Mon second est slameur, comédien, scénariste. Insa Sané a grandi entre Dakar et Sarcelles, a forgé sa plume dans le bitume et aime balancer des phrases, calibrées comme un bon sample. Leur point commun ? Le goût des mots, du jeu, du rythme. Et des gamins qui poussent, comme ils peuvent. Loin des centres-villes.

Rencontre entre Bernard Friot, qui a signé récemment le recueil de poésies Attention, ça pourrait devenir intéressant… et Insa Sané, auteur de la série Cité Les Argonautes.

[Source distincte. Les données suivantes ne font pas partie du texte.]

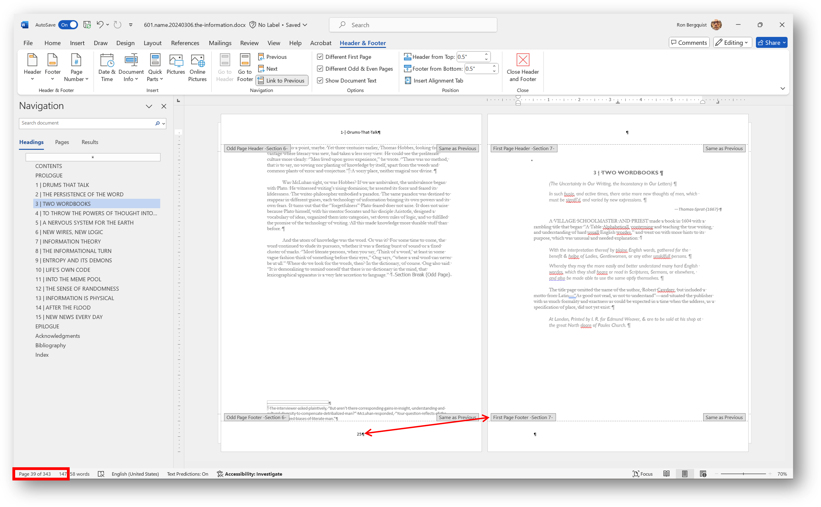This screenshot has height=507, width=821.
Task: Switch to the Mailings ribbon tab
Action: tap(220, 43)
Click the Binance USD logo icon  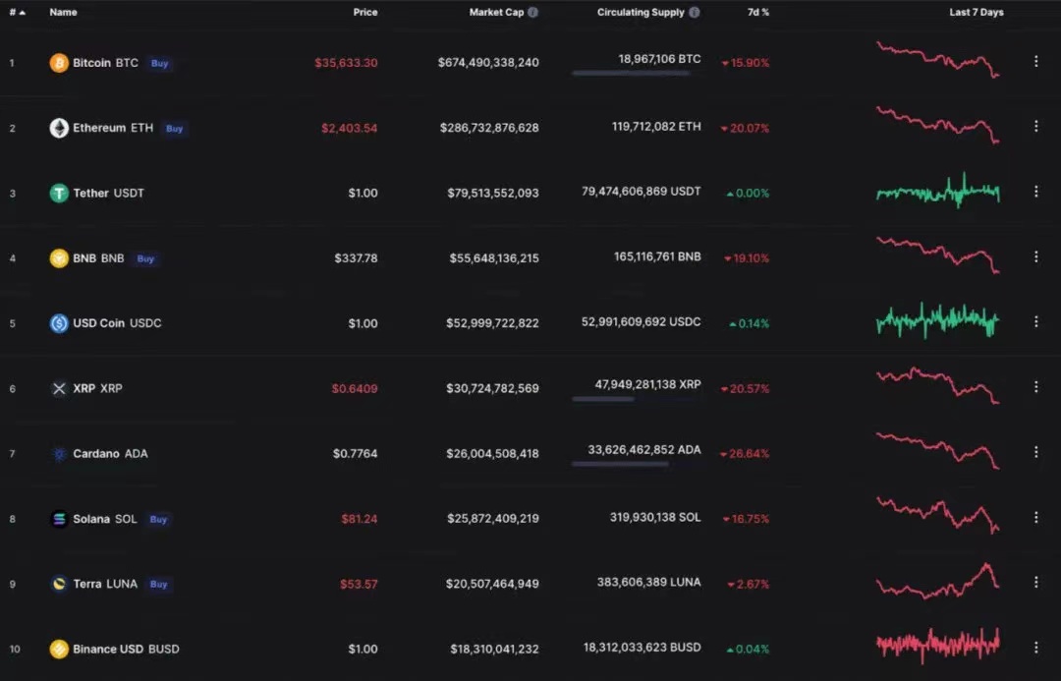click(59, 650)

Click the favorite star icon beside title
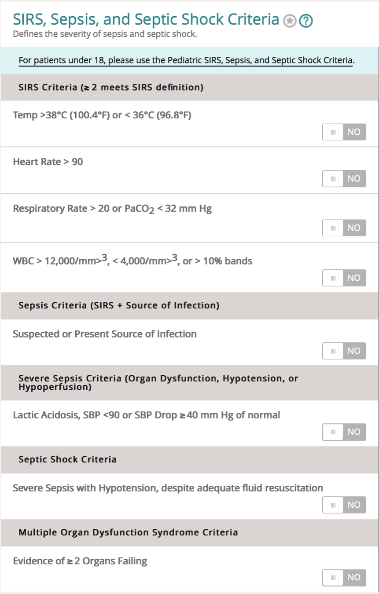click(x=289, y=20)
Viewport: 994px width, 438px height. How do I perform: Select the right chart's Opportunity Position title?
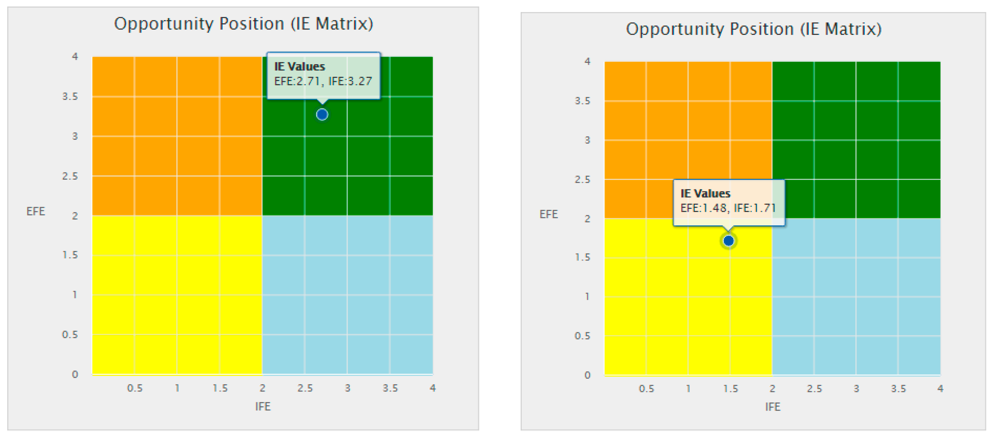point(753,29)
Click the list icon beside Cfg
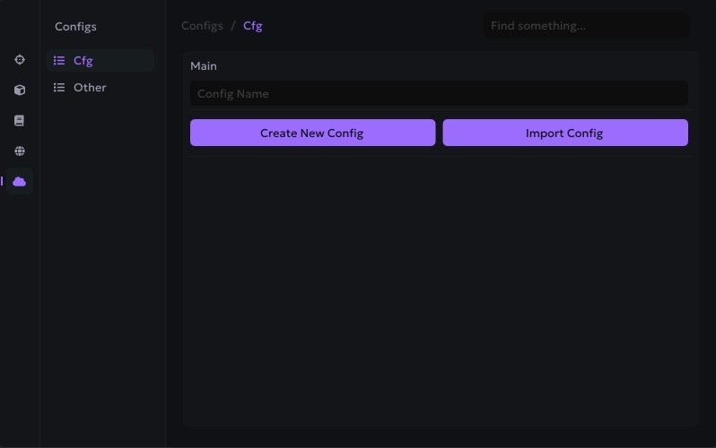The image size is (716, 448). click(x=59, y=61)
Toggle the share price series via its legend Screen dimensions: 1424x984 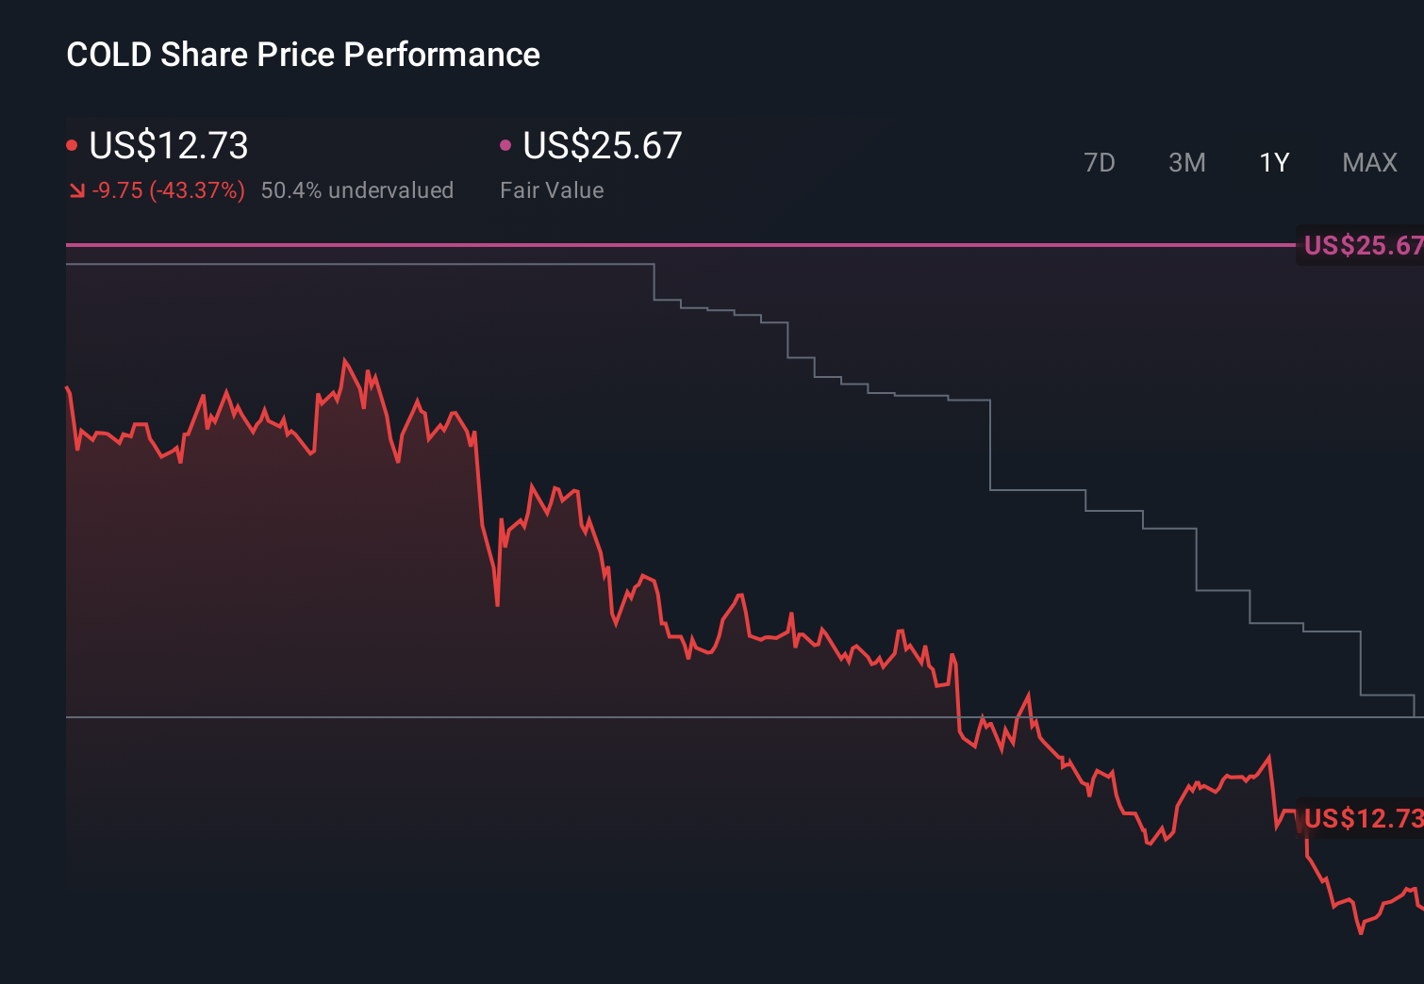click(168, 146)
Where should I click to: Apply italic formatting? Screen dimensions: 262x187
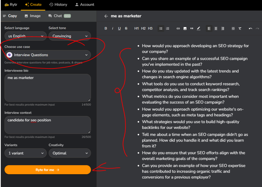pos(113,28)
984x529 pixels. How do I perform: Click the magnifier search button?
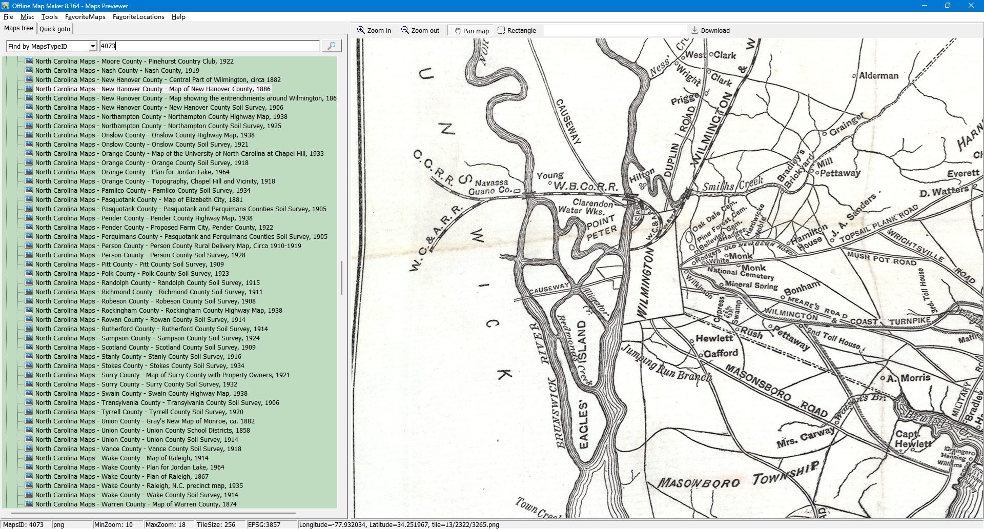[x=331, y=46]
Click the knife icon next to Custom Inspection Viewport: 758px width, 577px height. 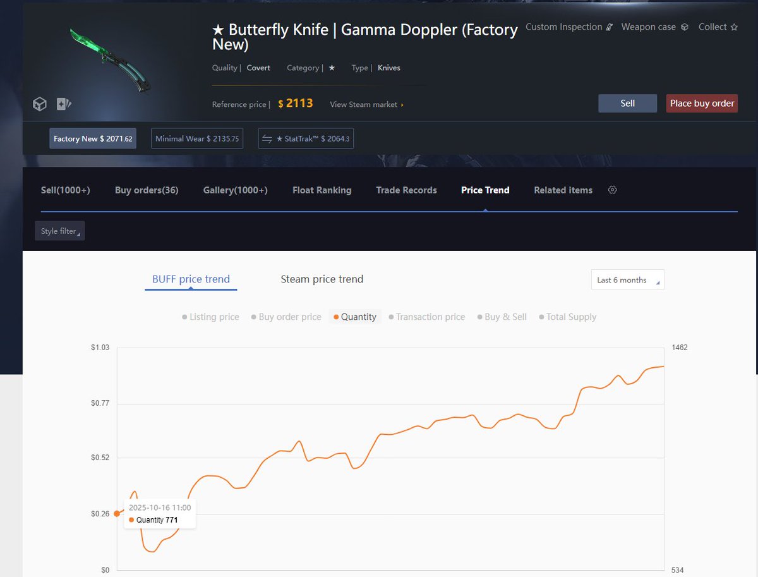click(610, 27)
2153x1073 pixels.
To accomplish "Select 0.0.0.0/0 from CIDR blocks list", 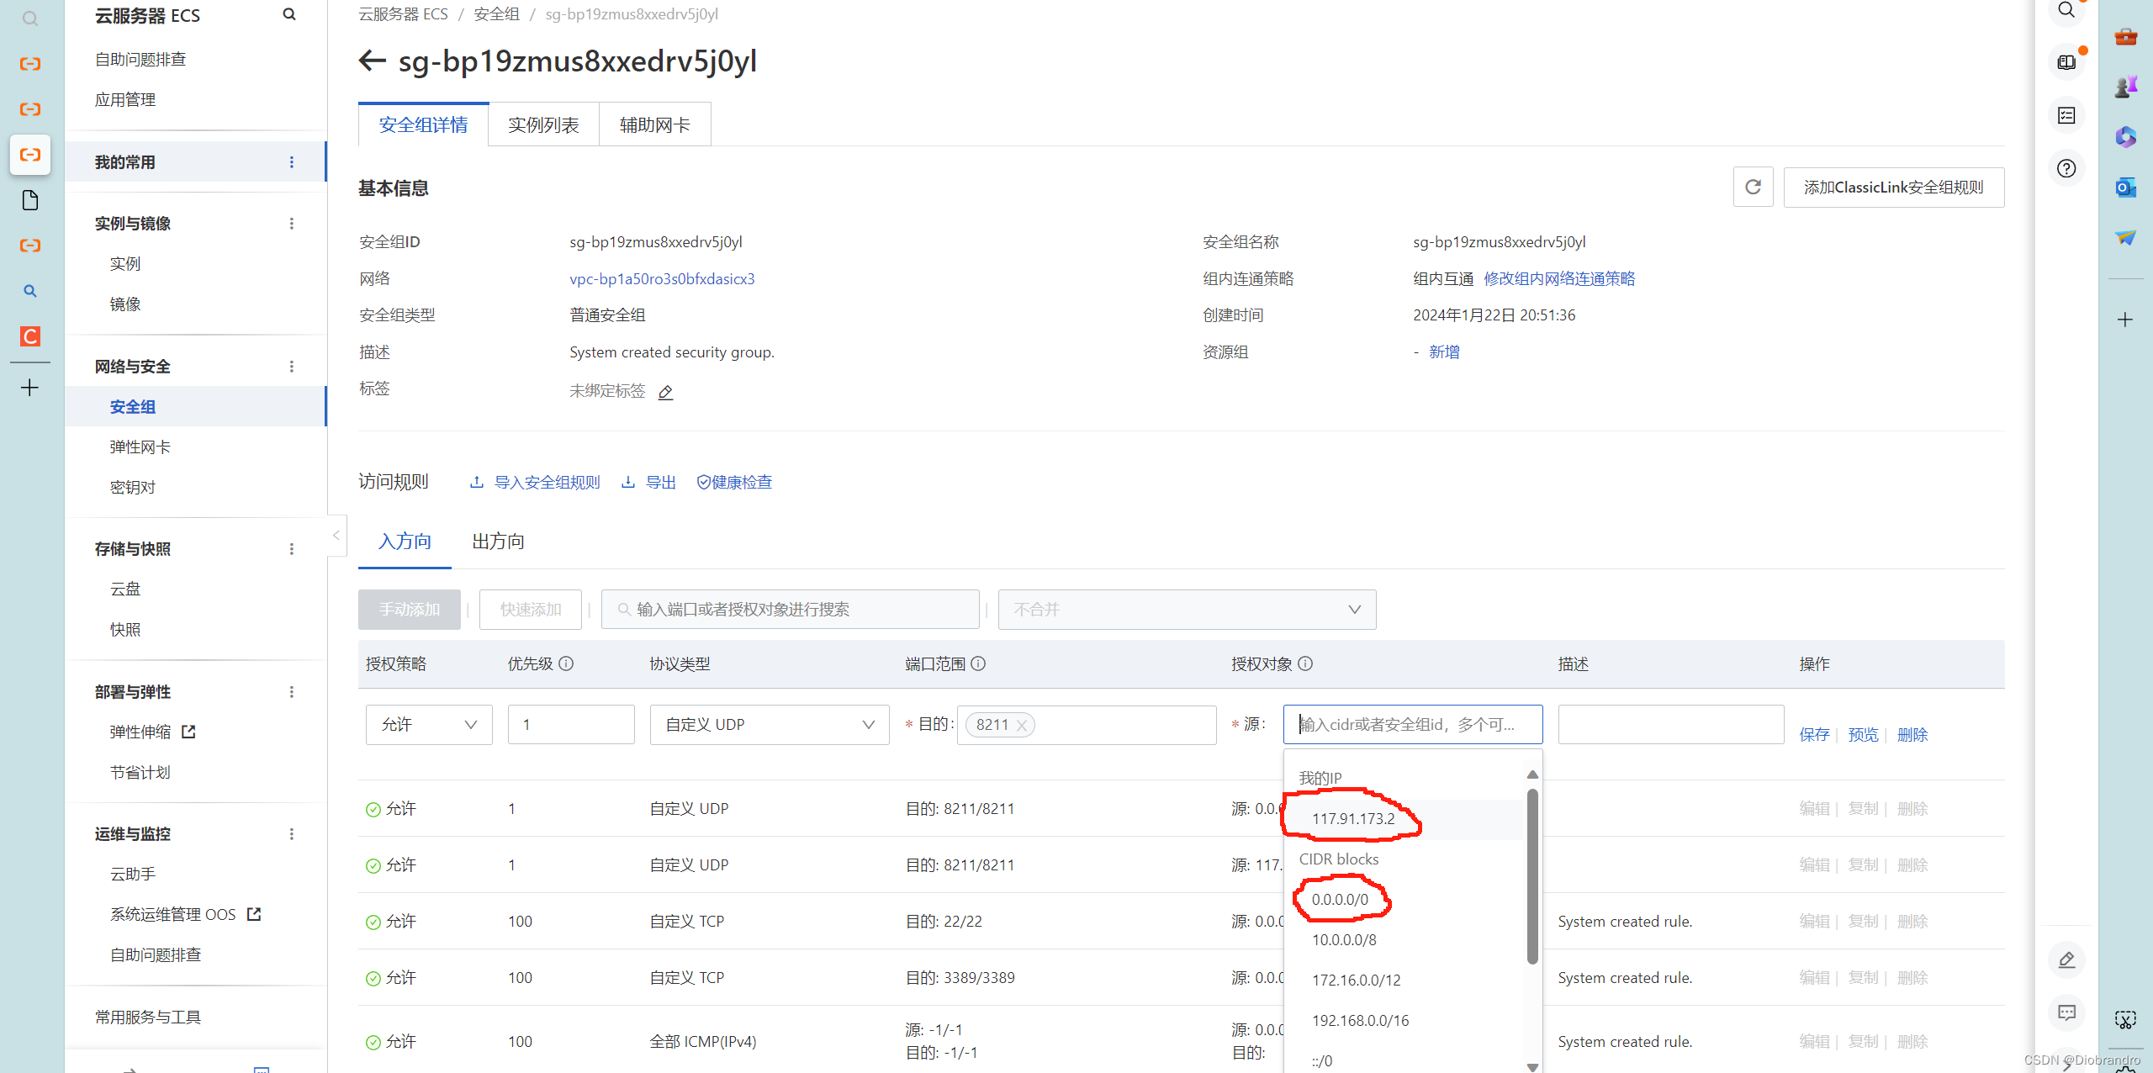I will pyautogui.click(x=1340, y=899).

Vous avez des parcours différents, mais vous signez tous les deux des livres chez Milan. Comment se fait le choix d’un éditeur ?

Bernard Friot : Mes relations avec Milan se sont faites naturellement. Ce n’est qu’avec le temps que j’ai compris l’enjeu politique de signer dans une maison plutôt qu’une autre. Milan pratique des prix bas et ça me convient, car mes livres s’adressent à tout le monde et pas seulement à une élite chic et cultivée. Et puis le texte n’est pas le livre ! Avec mon éditeur, j’aime réfléchir au projet global, à la mise en page et à l’objet. Ce n’est pas une question d’esthétique, mais de repères que tu donnes à ton jeune lecteur. Dans Cité Les Argonautes, il y a des pauses graphiques, des étapes de lecture qui permettent au lecteur de reprendre son souffle. C’est aussi le parti pris des Histoires pressées ou d’Attention, ça pourrait devenir intéressant… Les illustrations de Bruno Douin apportent un aspect ludique qui démystifie le texte.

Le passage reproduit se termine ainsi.